Work instructions = Lines to return, exactly: from the line with "Bir Sabah Başarıya" to the line with "Kriz Anında İçimizdeki Canavar (600, 2328)" in the entries below, both included.

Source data

_____

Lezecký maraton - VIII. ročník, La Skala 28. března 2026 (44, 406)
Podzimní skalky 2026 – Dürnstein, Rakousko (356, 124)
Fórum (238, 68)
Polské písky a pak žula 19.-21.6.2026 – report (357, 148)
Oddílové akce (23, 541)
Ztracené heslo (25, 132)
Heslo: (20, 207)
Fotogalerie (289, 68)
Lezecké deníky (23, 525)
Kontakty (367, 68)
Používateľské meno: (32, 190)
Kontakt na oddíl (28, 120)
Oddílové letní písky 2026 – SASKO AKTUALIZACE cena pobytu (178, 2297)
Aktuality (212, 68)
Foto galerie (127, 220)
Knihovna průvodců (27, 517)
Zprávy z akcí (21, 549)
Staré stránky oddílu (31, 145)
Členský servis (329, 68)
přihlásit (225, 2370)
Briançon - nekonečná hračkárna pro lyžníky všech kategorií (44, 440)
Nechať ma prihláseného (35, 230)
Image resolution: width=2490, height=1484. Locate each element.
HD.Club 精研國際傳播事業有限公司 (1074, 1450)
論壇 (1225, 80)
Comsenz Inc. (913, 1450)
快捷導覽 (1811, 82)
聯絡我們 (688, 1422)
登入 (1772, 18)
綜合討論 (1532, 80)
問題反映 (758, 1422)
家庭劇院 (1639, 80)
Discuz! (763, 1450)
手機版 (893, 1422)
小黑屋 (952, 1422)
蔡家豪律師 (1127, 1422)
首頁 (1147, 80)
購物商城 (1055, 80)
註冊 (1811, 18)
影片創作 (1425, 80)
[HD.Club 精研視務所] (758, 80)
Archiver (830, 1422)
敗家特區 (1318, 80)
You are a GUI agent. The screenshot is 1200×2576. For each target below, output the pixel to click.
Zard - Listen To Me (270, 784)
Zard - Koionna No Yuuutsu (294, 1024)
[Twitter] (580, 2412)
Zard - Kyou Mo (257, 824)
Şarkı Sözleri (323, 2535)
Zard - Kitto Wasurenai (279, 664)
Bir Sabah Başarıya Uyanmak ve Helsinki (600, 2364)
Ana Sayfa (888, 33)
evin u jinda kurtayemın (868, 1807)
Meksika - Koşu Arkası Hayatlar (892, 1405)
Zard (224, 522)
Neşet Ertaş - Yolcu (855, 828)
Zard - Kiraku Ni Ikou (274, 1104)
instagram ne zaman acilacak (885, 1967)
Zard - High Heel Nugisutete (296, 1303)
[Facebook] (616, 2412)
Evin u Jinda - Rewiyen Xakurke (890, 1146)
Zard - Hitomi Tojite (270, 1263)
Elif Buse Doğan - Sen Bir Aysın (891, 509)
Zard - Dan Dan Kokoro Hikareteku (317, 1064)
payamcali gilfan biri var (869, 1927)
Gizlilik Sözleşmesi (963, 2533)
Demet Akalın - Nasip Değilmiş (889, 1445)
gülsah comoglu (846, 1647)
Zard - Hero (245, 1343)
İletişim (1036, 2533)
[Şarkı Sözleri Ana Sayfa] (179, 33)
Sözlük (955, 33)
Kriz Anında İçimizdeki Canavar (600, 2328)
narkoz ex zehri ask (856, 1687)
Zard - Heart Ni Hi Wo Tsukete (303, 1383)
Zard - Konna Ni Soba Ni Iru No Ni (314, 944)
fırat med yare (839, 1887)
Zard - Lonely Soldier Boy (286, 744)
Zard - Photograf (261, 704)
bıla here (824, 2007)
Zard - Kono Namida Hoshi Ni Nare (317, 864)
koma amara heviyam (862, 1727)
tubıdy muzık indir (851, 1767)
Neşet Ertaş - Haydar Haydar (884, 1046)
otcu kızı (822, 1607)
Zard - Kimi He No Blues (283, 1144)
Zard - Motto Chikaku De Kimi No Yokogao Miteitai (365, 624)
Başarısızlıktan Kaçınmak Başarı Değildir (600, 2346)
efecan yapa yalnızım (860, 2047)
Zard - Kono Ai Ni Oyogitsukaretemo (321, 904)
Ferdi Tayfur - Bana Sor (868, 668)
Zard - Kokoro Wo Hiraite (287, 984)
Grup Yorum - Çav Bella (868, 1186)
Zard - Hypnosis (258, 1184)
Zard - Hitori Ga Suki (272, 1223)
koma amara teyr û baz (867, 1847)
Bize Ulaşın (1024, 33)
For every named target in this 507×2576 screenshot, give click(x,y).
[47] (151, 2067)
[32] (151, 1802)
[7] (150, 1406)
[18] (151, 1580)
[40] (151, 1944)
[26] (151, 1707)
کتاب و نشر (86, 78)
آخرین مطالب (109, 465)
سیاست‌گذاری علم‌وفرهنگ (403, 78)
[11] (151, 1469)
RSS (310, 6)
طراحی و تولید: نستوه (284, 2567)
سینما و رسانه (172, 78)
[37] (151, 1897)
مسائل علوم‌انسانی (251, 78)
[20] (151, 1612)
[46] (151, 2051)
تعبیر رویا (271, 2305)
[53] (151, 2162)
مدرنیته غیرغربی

_____

Solution for this problem =
Bir Sabah Başarıya Uyanmak ve Helsinki (600, 2364)
Ana Sayfa (888, 33)
evin u jinda kurtayemın (868, 1807)
Meksika - Koşu Arkası Hayatlar (892, 1405)
Zard (224, 522)
Neşet Ertaş - Yolcu (855, 828)
Zard - Kiraku Ni Ikou (274, 1104)
instagram ne zaman acilacak (885, 1967)
Zard - High Heel Nugisutete (296, 1303)
[Facebook] (616, 2412)
Evin u Jinda - Rewiyen Xakurke (890, 1146)
Zard - Hitomi Tojite (270, 1263)
Elif Buse Doğan - Sen Bir Aysın (891, 509)
Zard - Dan Dan Kokoro Hikareteku (317, 1064)
payamcali gilfan biri var (869, 1927)
Gizlilik Sözleşmesi (963, 2533)
Demet Akalın - Nasip Değilmiş (889, 1445)
gülsah comoglu (846, 1647)
Zard - Hero (245, 1343)
İletişim (1036, 2533)
[Şarkı Sözleri Ana Sayfa] (179, 33)
Sözlük (955, 33)
Kriz Anında İçimizdeki Canavar (600, 2328)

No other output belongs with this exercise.